ランプを片手にドアを開けて、廊下を歩いていきます。私がいるのはホテルの三階。わざわざフロントから外へ出るのも面倒だったので、三階のテラスですっきりしようと思ったのです。
「……あれ?」
こんな時間だからテラスには誰もいないと思っていたのですが、どなたか先客がいらっしゃるようです。ランプの明かりがぼんやりと見えていますが、その持ち主の容貌は分かりません。
と、ランプが動きました。どうやら、ランプの持ち主が私に気付いたみたいです。
「おはよう、ございます」
ともかく一度挨拶してみます。するとランプの持ち主らしき人から、挨拶が帰ってきました。

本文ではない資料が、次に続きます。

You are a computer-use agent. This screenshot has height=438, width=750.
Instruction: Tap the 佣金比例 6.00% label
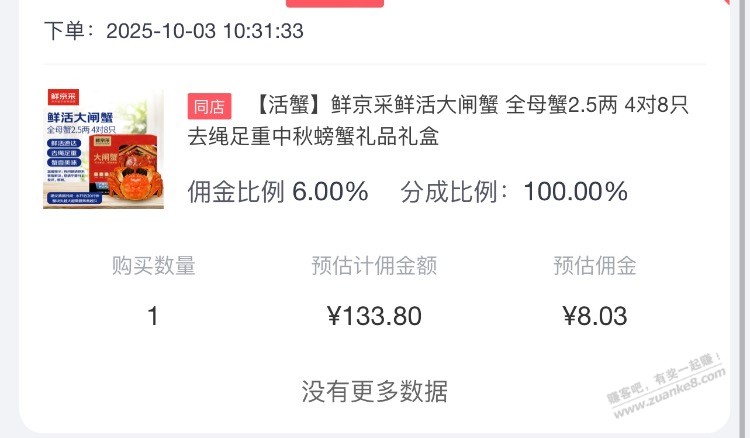point(278,191)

「おはようございます。ごめんなさい、少しびっくりしちゃったの。こんな時間だから、誰も来ないと思ってて……」
「いえ、こちらこそ驚かせて申し訳ありません」
声の具合から察するに、どうやら若い女性みたいです。私はテラスに近付いて、二つあったソファのうち一つ……女性が座っていたソファとは別のソファに座りました。
距離が近付いた事で、その女性の容貌が分かりました。
とても綺麗な人です。宝石に例えるならサファイアとか、あるいはラピスラズリでしょうか?深い青色の髪が、光を反射してきらめいています。目はまるで夜空の星屑を閉じ込めたかのよう。